(보이는 대상의 위치 찾기 데이터)
------------
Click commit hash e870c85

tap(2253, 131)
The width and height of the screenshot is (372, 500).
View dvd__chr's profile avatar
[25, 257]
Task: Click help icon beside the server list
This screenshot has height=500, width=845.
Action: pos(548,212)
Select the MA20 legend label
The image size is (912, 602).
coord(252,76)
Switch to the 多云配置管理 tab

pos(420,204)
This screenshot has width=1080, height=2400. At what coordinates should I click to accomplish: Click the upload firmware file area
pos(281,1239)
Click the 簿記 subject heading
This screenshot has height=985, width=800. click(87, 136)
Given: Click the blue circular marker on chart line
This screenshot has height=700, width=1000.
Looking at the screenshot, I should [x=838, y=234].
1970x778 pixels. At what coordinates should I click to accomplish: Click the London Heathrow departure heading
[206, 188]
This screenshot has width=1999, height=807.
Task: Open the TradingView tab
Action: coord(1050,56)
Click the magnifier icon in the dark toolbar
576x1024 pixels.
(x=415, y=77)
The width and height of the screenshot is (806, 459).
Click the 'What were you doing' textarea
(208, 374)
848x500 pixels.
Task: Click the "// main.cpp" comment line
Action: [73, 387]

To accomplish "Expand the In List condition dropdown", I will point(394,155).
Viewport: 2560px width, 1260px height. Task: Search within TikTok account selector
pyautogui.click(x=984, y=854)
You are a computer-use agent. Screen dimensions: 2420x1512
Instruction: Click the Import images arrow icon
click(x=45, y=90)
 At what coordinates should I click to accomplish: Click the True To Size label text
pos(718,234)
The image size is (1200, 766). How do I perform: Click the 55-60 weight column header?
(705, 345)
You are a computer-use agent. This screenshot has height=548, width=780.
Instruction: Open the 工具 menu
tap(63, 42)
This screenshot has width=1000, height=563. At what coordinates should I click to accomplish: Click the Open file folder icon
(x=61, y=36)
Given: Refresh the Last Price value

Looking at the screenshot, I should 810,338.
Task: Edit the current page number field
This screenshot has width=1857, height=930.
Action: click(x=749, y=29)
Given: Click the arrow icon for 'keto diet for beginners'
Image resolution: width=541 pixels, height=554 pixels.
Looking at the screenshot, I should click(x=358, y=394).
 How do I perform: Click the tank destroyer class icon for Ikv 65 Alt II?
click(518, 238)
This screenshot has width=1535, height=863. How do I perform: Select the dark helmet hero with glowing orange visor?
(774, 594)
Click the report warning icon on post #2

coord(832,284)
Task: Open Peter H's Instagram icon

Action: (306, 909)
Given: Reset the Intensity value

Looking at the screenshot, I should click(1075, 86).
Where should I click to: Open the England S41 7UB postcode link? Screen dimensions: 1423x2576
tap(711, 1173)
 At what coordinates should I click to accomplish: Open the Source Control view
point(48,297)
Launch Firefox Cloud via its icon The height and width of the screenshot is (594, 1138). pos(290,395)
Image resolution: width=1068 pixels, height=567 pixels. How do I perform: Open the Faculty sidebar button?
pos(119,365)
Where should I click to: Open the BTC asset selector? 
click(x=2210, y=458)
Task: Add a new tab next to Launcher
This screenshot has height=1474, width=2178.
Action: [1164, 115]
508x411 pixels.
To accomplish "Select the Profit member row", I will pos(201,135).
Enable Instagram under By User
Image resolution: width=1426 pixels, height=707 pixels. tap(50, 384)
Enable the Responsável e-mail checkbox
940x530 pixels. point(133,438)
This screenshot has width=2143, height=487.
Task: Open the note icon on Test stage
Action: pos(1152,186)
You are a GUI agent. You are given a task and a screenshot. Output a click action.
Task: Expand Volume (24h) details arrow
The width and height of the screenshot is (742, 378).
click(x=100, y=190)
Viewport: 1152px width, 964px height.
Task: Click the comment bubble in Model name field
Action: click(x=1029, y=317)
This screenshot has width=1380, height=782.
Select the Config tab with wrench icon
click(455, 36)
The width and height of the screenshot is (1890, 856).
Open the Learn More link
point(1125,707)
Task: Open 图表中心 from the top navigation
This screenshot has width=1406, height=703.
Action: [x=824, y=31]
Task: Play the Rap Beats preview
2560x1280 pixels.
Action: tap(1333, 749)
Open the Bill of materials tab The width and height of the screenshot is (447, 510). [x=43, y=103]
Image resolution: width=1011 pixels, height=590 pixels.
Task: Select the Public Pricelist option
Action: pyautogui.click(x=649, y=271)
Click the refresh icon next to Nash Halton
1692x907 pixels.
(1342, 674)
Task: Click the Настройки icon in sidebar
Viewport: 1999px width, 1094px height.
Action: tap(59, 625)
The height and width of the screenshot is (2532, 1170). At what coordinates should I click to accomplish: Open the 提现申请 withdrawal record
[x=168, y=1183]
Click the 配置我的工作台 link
------------
**과제 설명:** 위의 줄 가운데 "Enable Instagram under By User" 문구가 있는 줄부터 "Action: pos(1152,186)" 문구가 있는 줄까지, 양 끝 줄을 포함해 그대로 옮겨 적으세요.

**과제 결과:**
Enable Instagram under By User
Image resolution: width=1426 pixels, height=707 pixels. tap(50, 384)
Enable the Responsável e-mail checkbox
940x530 pixels. point(133,438)
This screenshot has width=2143, height=487.
Task: Open the note icon on Test stage
Action: pos(1152,186)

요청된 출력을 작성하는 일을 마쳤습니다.